The good thing, however is that I lost five pounds by chasing after Braxton and never, I mean, never having time to eat anything. I also breastfeed him, and for a few days (since he’s had a cold) all he’s lived on is breastmilk. I enjoy nourishing him. It fulfills my heart.
Back to my depression, I have suffered it my entire life, not diagnosed until age 23. I have had my ups and downs. I was first put on Paxil, which helped, but made me very cocky and bold. I’d say things to people I would never had said before. For instance, I ran into my 4th grade teacher at a school event for my youngest brother ten years ago, and I told (my former teacher) that he was a terrible teacher when I was in his class and that I’d hated him!
His face was so red. I can’t believe I’d said that. I also called a rather obese woman that she was a pig, because she yelled at my toddler for touching something at a school carnival back then.

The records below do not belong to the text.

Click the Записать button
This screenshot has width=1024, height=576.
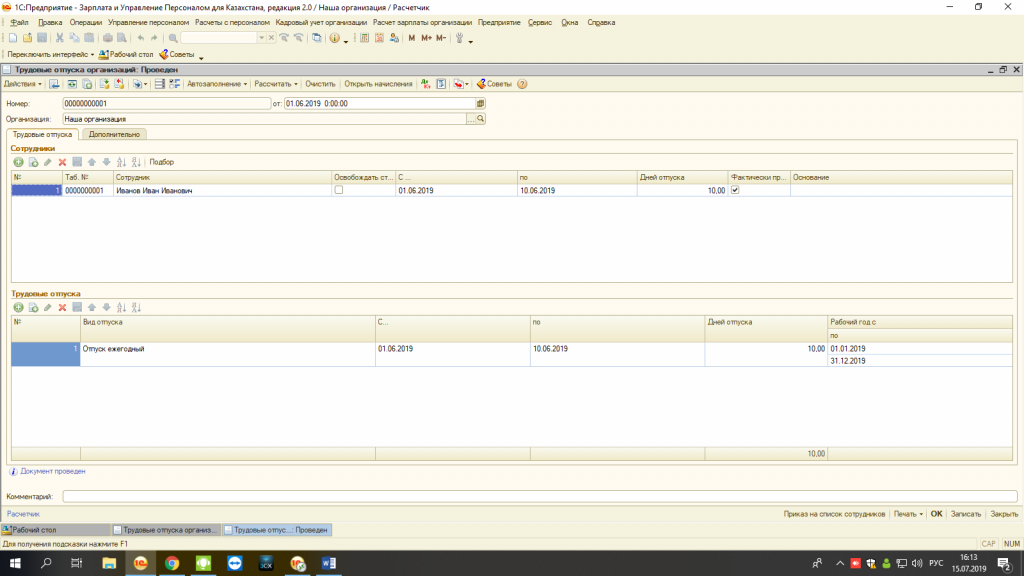tap(965, 514)
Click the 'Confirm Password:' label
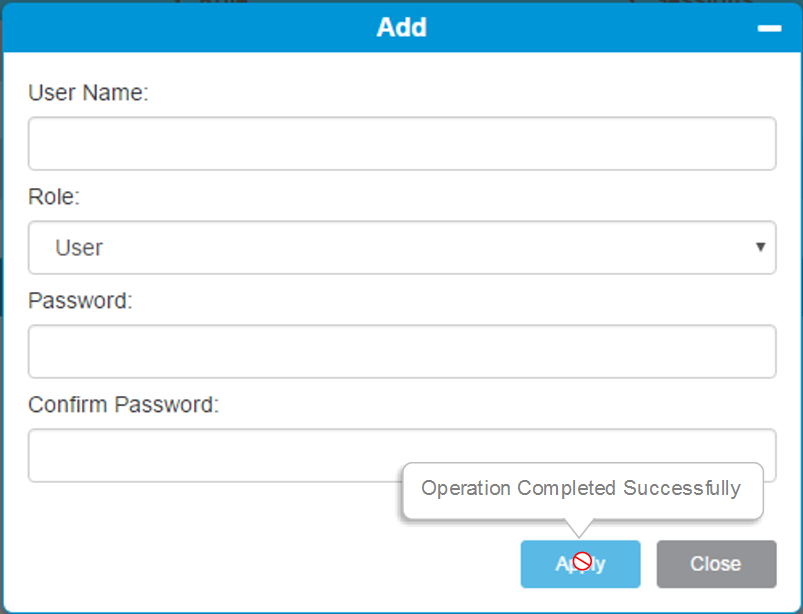The image size is (803, 614). [123, 405]
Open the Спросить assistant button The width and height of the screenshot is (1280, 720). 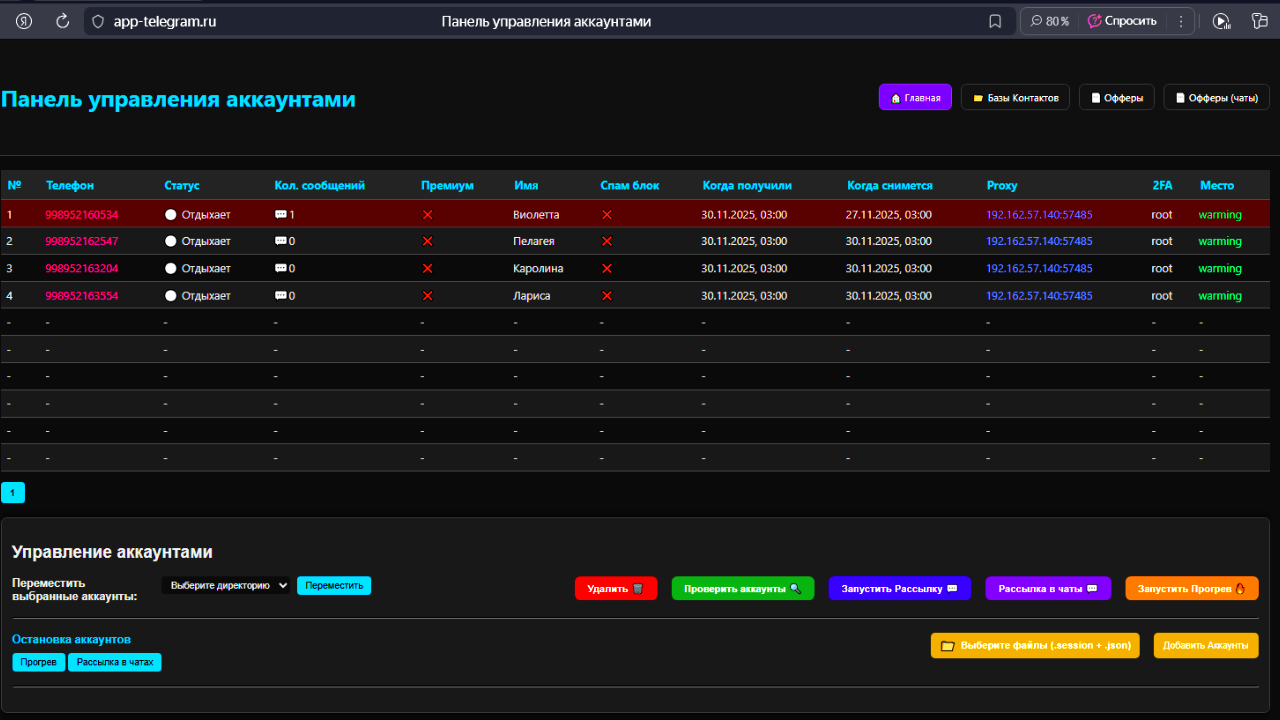click(x=1122, y=21)
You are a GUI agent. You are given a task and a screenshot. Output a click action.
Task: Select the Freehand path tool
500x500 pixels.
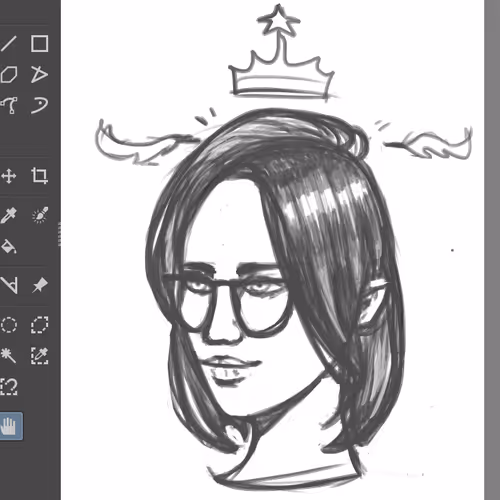[x=39, y=105]
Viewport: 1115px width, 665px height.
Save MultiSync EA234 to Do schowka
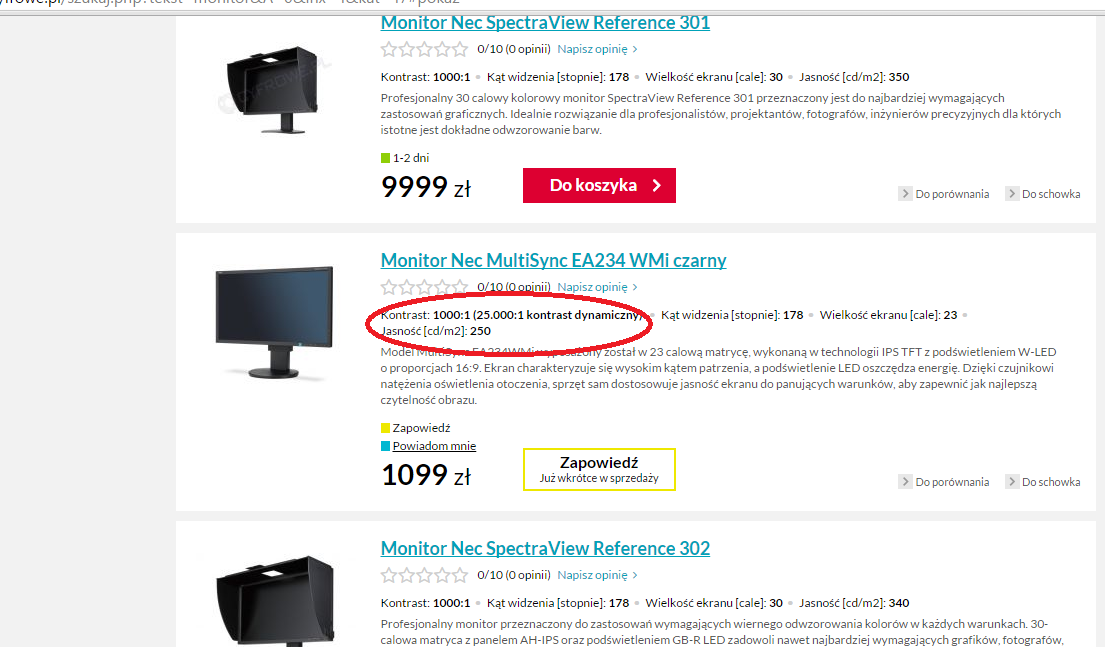[x=1043, y=482]
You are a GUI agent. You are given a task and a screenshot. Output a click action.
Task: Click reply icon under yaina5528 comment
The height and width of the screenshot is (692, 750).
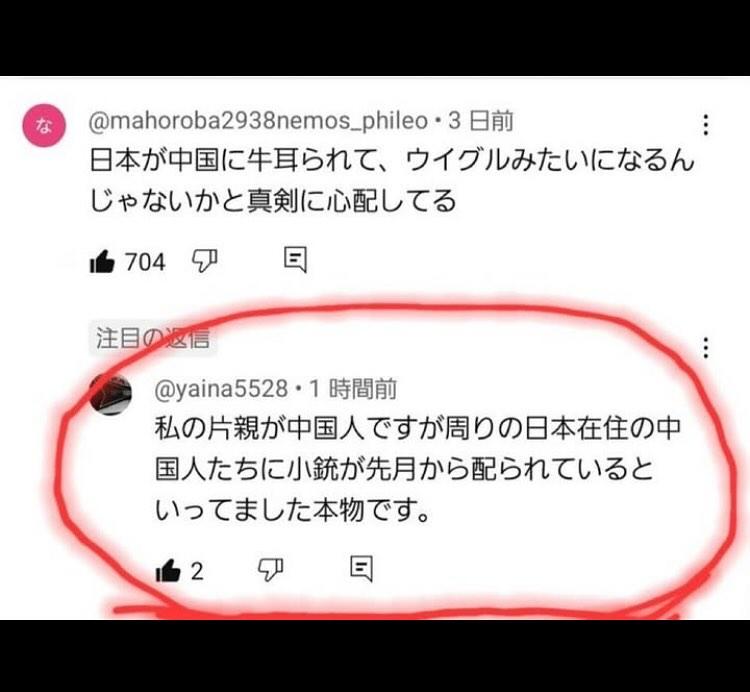(361, 569)
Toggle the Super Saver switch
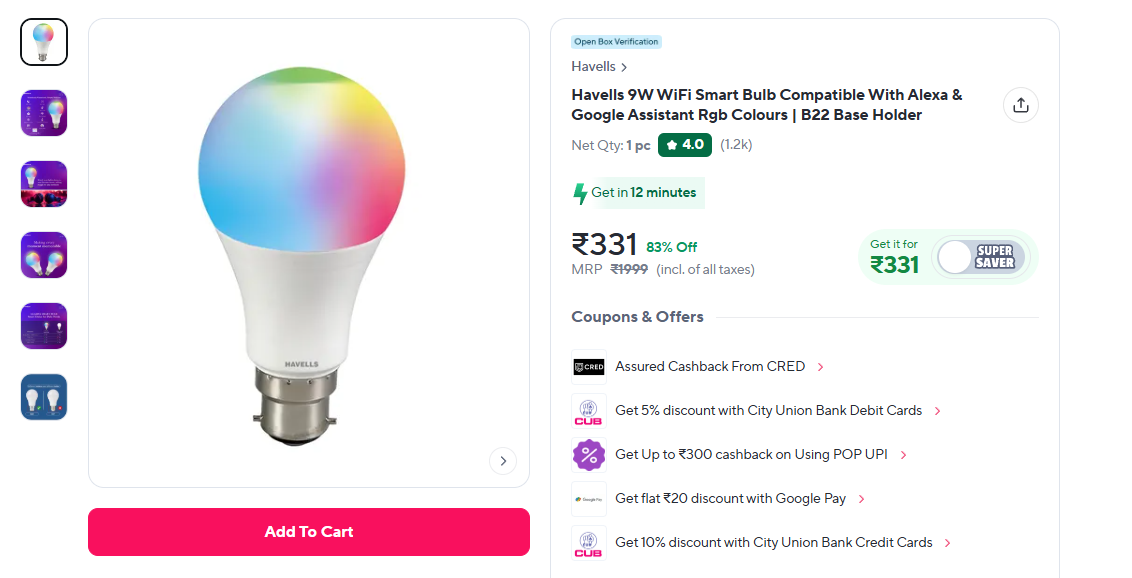Viewport: 1132px width, 578px height. point(980,257)
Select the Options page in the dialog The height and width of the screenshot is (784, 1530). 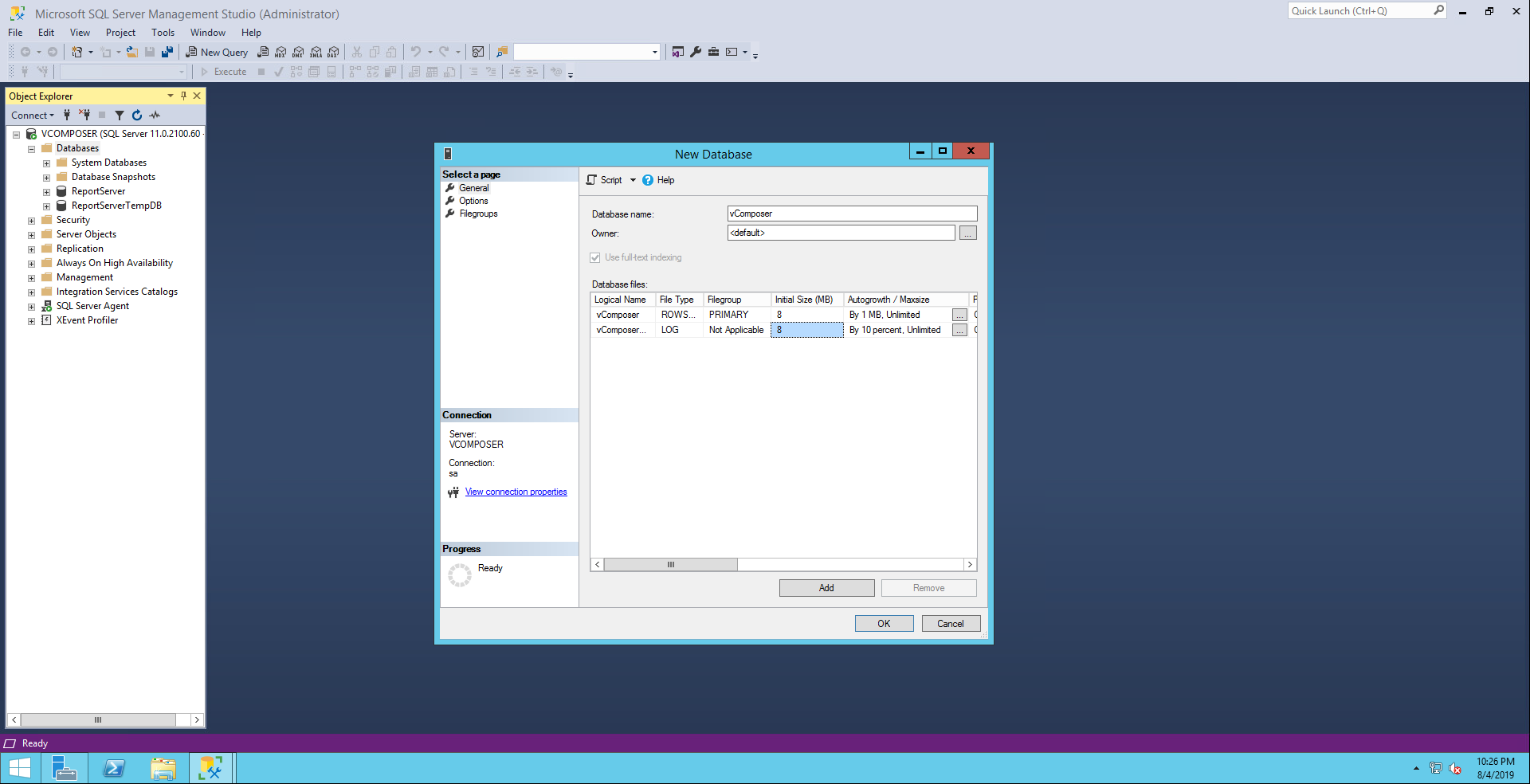tap(473, 201)
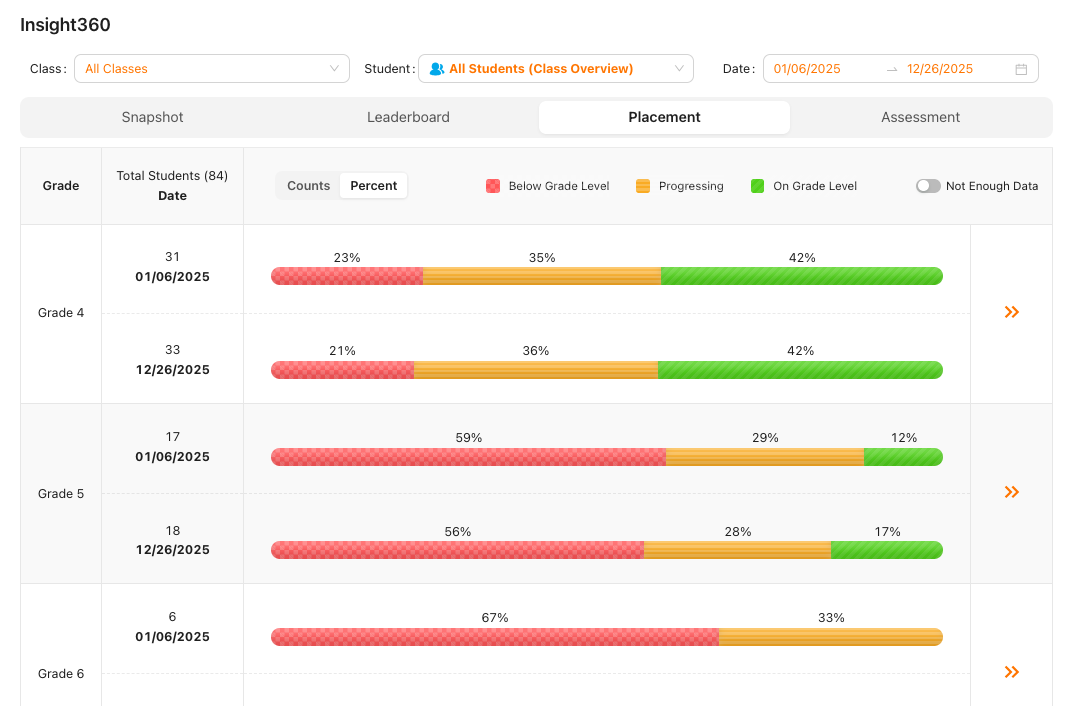Click the red Below Grade Level legend icon
The width and height of the screenshot is (1075, 706).
[x=493, y=186]
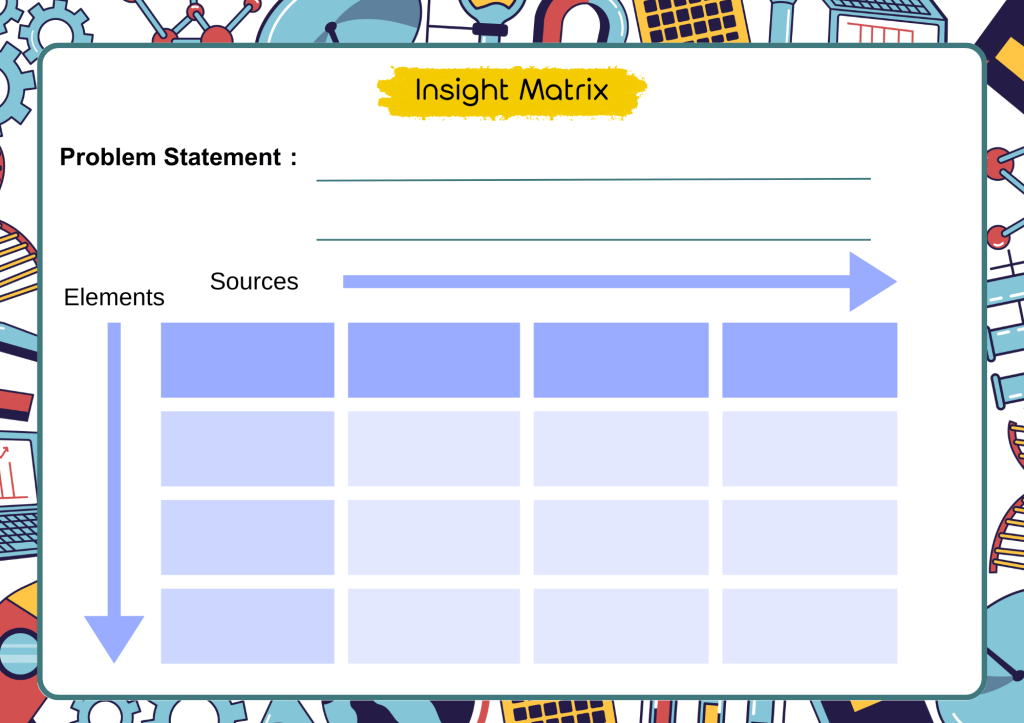
Task: Click the bottom-right matrix cell
Action: pyautogui.click(x=809, y=625)
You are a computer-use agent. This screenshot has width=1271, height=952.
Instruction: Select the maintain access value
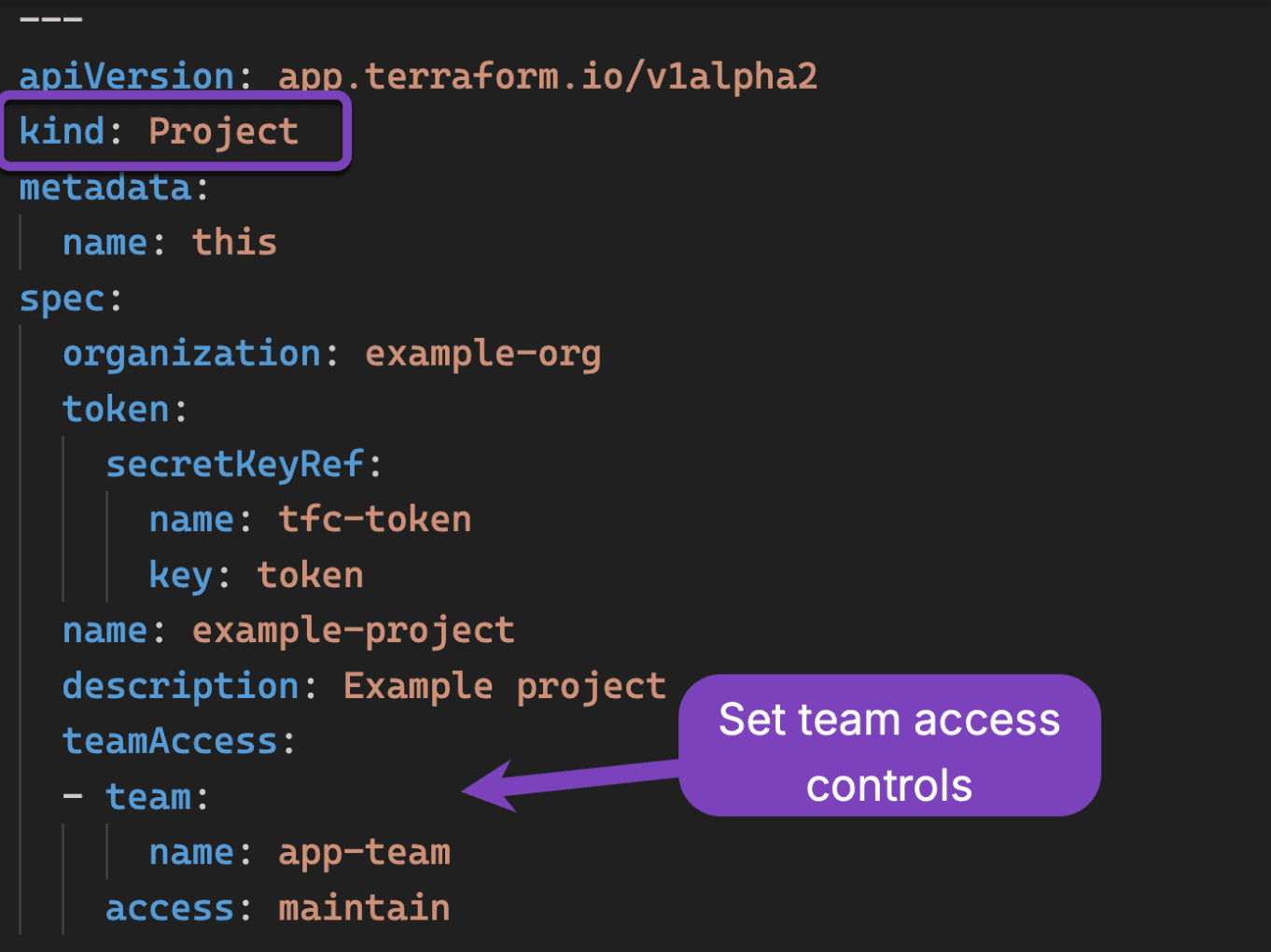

After many years of changing meds, the right formula for me is Effexor 225 mg and Welbutrin 150mg. I have been pretty steady unless something throws me for a loop, like camping, Insomnia or being exhausted keeping up with my four kids and their daily demands.
I love to take Ambien at night, but I often use my prescription up before I can refill it, because sometimes I take more than I should! So, therefore I have Insomnia when I do not have it. I also take Xanax now and then for anxiety because I worry way too much about everything from the end of the world to my toes being polished.